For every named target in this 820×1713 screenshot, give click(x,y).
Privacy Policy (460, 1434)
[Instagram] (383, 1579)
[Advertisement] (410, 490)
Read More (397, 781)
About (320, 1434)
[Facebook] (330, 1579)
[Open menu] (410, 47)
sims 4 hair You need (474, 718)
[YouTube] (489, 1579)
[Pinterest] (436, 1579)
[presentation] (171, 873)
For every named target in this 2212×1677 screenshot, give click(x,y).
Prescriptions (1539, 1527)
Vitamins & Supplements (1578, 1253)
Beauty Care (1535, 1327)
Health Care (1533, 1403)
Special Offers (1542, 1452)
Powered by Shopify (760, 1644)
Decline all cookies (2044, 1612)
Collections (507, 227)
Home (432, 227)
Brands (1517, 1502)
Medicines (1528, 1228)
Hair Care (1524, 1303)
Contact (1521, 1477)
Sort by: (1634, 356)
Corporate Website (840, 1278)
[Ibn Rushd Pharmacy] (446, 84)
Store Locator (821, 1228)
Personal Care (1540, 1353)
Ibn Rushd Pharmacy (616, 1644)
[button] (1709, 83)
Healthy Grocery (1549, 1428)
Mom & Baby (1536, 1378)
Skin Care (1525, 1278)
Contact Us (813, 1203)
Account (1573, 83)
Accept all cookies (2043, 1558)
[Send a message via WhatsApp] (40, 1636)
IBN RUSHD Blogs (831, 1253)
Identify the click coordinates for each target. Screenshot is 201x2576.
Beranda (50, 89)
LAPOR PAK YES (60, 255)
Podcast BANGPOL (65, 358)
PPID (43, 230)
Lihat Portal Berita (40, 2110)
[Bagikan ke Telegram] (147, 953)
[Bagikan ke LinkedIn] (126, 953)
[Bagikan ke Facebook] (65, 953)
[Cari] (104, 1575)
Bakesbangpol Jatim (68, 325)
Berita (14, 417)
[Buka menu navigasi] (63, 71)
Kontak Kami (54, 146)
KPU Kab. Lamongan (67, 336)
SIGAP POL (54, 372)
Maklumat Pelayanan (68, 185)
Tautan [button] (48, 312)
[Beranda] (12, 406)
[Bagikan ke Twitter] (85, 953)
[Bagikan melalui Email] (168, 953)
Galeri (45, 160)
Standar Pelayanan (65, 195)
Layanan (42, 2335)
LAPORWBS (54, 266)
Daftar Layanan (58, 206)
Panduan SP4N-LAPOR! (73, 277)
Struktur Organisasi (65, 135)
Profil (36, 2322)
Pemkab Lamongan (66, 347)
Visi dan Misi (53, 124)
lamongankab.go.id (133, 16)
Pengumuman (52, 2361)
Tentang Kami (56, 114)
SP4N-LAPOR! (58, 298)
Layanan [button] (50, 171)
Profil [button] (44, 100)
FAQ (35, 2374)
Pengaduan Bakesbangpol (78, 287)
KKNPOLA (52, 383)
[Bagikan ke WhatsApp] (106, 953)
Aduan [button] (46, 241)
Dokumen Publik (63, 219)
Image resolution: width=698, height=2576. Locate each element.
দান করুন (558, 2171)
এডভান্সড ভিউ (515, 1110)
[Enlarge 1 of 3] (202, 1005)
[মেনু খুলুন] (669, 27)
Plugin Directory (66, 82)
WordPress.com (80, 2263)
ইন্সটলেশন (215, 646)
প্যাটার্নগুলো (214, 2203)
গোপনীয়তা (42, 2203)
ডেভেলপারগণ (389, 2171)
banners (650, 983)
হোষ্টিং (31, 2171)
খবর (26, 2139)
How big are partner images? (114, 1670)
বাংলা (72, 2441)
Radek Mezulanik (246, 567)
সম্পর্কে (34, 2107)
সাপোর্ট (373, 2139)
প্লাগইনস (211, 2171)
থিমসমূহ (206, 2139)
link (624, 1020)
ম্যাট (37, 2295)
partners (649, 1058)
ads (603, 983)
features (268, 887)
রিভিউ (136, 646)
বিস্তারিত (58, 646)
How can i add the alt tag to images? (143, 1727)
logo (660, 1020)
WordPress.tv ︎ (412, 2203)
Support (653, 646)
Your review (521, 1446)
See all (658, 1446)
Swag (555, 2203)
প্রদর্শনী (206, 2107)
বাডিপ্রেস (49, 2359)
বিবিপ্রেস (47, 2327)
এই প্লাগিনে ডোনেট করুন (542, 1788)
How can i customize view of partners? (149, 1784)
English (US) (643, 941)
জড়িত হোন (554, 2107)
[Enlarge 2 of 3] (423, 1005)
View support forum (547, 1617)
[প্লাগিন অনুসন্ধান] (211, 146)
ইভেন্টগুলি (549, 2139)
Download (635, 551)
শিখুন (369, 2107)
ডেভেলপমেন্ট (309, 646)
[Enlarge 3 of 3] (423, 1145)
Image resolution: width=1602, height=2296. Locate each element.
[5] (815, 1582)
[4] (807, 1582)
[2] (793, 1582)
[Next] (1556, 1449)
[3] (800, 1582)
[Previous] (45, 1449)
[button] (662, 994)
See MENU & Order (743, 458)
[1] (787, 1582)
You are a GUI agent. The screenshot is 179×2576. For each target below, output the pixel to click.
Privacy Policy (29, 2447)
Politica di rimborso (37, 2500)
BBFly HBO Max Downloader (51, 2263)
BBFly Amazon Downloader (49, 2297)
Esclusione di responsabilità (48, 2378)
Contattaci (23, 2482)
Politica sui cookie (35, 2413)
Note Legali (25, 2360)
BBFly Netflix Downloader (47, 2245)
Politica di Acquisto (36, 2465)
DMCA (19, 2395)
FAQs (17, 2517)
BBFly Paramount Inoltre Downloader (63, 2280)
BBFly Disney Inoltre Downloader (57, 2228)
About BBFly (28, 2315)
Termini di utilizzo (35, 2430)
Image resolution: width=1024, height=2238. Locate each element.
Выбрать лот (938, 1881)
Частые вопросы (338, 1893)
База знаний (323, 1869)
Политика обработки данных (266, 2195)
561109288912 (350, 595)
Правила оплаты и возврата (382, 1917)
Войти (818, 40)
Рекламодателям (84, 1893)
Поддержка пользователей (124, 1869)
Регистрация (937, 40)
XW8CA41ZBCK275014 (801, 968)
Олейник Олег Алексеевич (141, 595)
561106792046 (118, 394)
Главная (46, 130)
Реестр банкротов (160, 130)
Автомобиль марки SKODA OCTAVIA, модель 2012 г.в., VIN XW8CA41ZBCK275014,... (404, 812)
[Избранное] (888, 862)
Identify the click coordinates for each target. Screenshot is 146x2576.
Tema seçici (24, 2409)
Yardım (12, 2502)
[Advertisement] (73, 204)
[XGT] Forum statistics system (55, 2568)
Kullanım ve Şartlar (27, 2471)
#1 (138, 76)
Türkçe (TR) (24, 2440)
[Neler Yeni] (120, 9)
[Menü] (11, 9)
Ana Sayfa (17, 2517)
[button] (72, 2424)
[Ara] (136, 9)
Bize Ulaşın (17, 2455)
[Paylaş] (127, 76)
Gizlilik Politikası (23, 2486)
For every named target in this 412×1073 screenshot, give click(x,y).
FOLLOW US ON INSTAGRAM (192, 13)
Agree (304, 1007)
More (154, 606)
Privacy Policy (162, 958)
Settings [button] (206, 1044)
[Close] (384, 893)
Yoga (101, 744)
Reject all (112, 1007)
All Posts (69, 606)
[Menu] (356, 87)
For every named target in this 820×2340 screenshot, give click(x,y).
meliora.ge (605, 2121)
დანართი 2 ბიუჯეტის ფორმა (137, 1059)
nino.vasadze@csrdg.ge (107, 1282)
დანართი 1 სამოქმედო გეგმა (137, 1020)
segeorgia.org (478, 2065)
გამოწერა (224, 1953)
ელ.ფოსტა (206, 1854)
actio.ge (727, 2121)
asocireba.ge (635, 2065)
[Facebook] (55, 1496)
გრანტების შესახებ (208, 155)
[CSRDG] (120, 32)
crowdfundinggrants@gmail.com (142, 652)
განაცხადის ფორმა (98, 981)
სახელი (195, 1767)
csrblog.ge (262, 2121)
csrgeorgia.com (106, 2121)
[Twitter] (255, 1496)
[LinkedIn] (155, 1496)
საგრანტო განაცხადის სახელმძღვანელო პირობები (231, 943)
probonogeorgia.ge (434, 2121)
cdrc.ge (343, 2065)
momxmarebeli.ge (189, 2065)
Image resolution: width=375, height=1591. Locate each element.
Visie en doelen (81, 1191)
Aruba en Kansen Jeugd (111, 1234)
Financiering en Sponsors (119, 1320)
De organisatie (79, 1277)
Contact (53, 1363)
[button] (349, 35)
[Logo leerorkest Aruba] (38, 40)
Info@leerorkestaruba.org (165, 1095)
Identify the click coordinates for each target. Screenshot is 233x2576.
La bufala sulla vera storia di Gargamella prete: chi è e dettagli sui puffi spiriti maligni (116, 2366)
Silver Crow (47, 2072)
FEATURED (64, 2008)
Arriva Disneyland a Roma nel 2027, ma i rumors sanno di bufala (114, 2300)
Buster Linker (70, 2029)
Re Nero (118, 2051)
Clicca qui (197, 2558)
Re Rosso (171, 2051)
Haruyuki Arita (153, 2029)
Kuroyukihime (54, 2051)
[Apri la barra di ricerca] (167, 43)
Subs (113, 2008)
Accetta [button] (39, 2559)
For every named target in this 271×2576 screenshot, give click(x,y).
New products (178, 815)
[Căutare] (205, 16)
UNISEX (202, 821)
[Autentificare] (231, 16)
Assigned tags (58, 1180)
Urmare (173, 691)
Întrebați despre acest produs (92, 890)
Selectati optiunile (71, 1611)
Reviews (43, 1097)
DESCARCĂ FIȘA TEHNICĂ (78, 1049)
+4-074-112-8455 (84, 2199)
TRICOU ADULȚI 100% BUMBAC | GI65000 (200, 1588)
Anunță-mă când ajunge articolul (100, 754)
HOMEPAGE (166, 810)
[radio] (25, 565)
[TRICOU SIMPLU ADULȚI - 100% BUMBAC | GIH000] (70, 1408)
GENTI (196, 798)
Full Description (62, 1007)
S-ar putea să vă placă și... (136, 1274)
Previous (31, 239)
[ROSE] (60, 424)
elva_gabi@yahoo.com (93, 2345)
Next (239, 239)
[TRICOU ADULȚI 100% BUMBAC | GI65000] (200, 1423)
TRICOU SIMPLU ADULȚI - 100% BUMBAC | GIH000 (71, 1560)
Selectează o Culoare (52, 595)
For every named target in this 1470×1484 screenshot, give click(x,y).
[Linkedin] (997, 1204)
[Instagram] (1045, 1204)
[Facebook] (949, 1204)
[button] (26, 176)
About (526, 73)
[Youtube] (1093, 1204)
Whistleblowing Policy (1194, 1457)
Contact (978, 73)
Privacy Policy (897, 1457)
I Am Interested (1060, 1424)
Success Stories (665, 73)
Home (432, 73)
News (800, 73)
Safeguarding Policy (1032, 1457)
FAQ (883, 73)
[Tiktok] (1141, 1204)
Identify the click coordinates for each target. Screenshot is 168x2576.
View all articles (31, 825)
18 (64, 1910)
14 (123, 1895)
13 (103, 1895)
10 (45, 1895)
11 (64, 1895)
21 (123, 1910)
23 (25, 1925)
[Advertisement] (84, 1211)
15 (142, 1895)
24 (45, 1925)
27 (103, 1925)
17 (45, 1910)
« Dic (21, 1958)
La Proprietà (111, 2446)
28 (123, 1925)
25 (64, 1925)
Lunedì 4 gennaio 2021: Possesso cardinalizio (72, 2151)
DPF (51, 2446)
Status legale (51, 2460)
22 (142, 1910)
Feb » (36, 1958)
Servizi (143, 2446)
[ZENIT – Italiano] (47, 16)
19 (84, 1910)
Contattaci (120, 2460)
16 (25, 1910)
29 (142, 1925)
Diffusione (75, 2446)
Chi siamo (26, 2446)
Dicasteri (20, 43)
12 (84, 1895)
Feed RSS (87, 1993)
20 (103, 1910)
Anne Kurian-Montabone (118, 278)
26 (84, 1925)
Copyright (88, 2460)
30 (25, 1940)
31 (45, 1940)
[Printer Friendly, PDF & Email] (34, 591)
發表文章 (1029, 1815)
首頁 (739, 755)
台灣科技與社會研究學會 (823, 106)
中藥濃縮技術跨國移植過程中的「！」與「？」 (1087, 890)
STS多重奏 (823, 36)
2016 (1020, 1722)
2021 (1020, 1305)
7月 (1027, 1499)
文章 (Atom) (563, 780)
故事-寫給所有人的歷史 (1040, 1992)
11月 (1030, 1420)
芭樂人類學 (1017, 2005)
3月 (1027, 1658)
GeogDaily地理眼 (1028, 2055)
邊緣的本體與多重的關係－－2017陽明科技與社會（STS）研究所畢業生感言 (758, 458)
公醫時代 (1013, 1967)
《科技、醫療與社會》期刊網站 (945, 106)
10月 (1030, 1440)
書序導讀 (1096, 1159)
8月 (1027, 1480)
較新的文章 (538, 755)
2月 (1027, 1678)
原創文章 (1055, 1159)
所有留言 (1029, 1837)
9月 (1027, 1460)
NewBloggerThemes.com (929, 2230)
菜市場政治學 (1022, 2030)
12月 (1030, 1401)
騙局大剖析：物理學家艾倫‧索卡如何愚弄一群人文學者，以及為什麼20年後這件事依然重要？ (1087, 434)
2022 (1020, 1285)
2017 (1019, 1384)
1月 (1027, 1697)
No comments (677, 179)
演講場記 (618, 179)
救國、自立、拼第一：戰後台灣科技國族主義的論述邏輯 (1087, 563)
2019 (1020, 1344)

******************************

ABOUT THIS EXERCISE ▸
Out of the material above, output word for word the line with "3月 (1027, 1658)", the line with "演講場記 (618, 179)", and all lines between them, with nothing else.

FINISHED TASK ▸
3月 (1027, 1658)
GeogDaily地理眼 (1028, 2055)
邊緣的本體與多重的關係－－2017陽明科技與社會（STS）研究所畢業生感言 (758, 458)
公醫時代 (1013, 1967)
《科技、醫療與社會》期刊網站 (945, 106)
10月 (1030, 1440)
書序導讀 (1096, 1159)
8月 (1027, 1480)
較新的文章 (538, 755)
2月 (1027, 1678)
原創文章 (1055, 1159)
所有留言 (1029, 1837)
9月 (1027, 1460)
NewBloggerThemes.com (929, 2230)
菜市場政治學 (1022, 2030)
12月 (1030, 1401)
騙局大剖析：物理學家艾倫‧索卡如何愚弄一群人文學者，以及為什麼20年後這件事依然重要？ (1087, 434)
2022 (1020, 1285)
2017 (1019, 1384)
1月 (1027, 1697)
No comments (677, 179)
演講場記 (618, 179)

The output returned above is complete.